Değişim içinde olmaya çalışanlara, eski bilgileri terk etmek isteyenlere; Resulullah'ın duyularla ilgiliymiş gibi görünen ancak daha çok dataya/bilgiye dayanan hadisleri var. Örneğin bir defasında; "Mü'min kulağından sulanır” demektedir. Burada kulak derken bize göre, insan algısında farkındalık yaratacak şekilde; yani o bağlamdaki metaforu, ‘Semi ve Basir’ isimlerinin anlamı ile çözüp değerlendirebilme yeteneğinden söz etmektedir. Bu bakış açısı ile konuyu ele aldığımızda, "kulağın sulanmasından” maksat; müminin bir olayı hakikat derinliğinde algıladığı ve o bilgiyle yaşadığı anlamı çıkıyor.

Bunlar iki ayrı isim olarak anlatılsa da tek beynin özellikleridir. Bu yaklaşım; Allah 'Semi ismiyle algılar ve Basir ismiyle değerlendirir' anlamına gelmektedir.

Kuşkusuz Allah ne beşer gibi algılar, ne de idrak eder. Dolayısıyla eğer bizdeki anlayışı, O’nun anlayışıyla özdeşleştirebilirsek (bu idrak halife/insana ait bir özelliktir); yaşanılan şeyin gereğini ortaya koyduğu ve değerlendirdiği yaklaşımını yapabiliriz.

Bakınız; “Ebsar (görme - değerlendirme organları) O`nu idrak edemez; O, ebsarı idrak eder (değerlendirir)! "HÛ"; Latiyf`tir, Habiyr`dir” (Enam: 103).

Bu ayette; "Gözler O’nu göremez, O görüşleri idraktedir, aslında bizim değerlendirdiğimizi düşündüğümüz şeyi, esasen "Allah" değerlendirir” anlamı bulunmaktadır.

Oysa biz Allah’ı göz boyutuyla asla göremeyiz! Yukarıdaki ayetten, "Yaşanılanları irade ederek, O, görüşleri ortaya koyar (açığa çıkartır)" manası mevcuttur.

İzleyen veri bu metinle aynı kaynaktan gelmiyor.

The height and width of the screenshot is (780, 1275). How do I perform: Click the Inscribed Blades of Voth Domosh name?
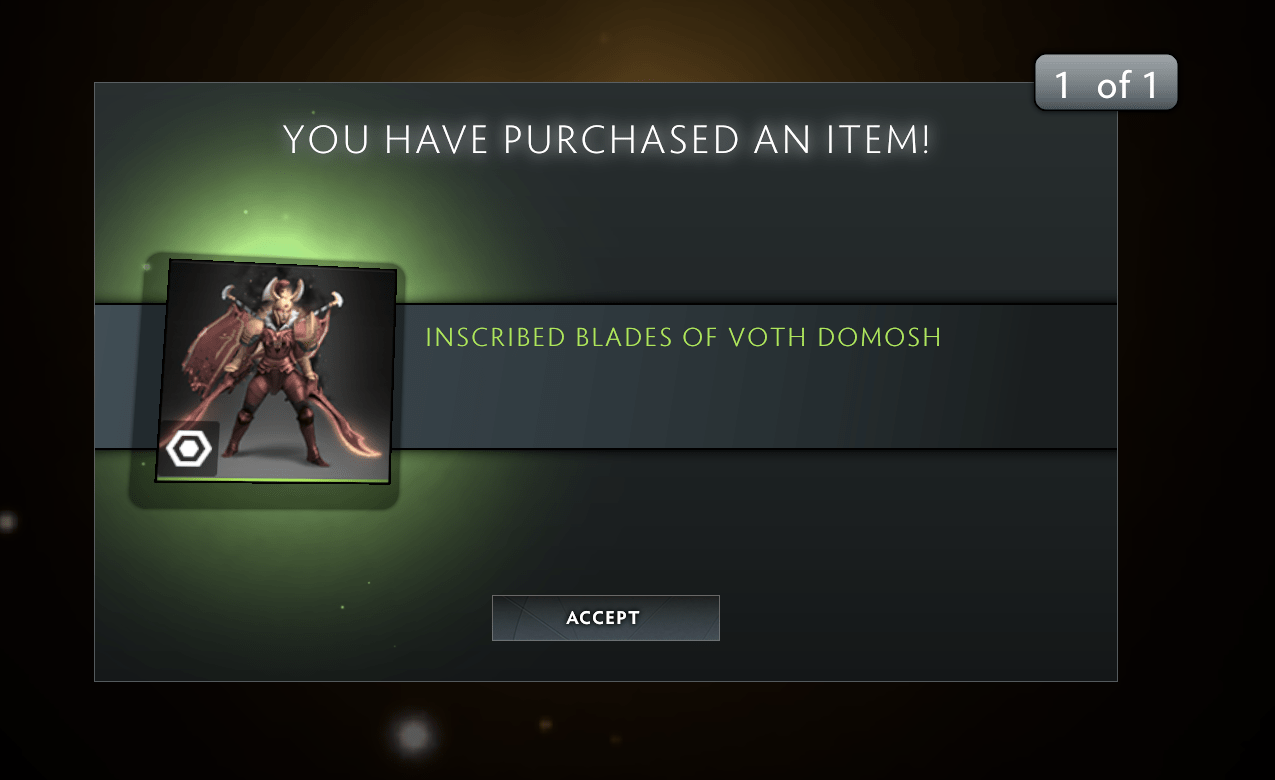tap(683, 337)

Bu konuya farklı perspektiften yaklaşım yapan Einstein;

“Bizler yavaşlamış ses ve ışık dalgalarıyız. Kozmozun müziğine uyumlanmış yürüyen frekanslar demetiyiz.  Bizler kutsal biyokimyasal giysiler giymiş ruhlarız. Ve bedenlerimiz ruhlarımızın müziğini çalan enstrümanlar” derken; araştırmacı yazar Üstad Ahmed Hulusi ise çıtayı daha da yükselterek, “Bir software/yazılımdaki görüntünün yeri neyse, sayısız frekanslı dalgaboyundan oluşmuş evrendeki görüntünün yeri de odur. Görüyorum dediğin her şeyin aslı dalga boyu frekans paketidir.” Dünyanı tanı, nasıl oluştuğunu anlamaya çalış” şeklinde görüşü ile bizlere yardımcı olmaya çalışmaktadır.

Sonuçta bir metni okuduğumuzda ya da bir olayı izlediğimizde konuları bilinçli olarak takip etmemiz gerekir. Eğer bir olay örgüsünü baştan (orijinden) yakalayamıyorsak; o hiçbir zaman beynimizde (içselliğimizde) oturmayacak ve düşüncelerimizde yer almayacaktır. Çünkü başlangıcını bilmediğimiz hiçbir olay bizlere pek de dikkat çekici gelmez.  Anlatılanların hepsi görünüşte aynı gibi gelir insana ama onları ayıran şey bulundukları noktaya nasıl ve neden geldikleridir.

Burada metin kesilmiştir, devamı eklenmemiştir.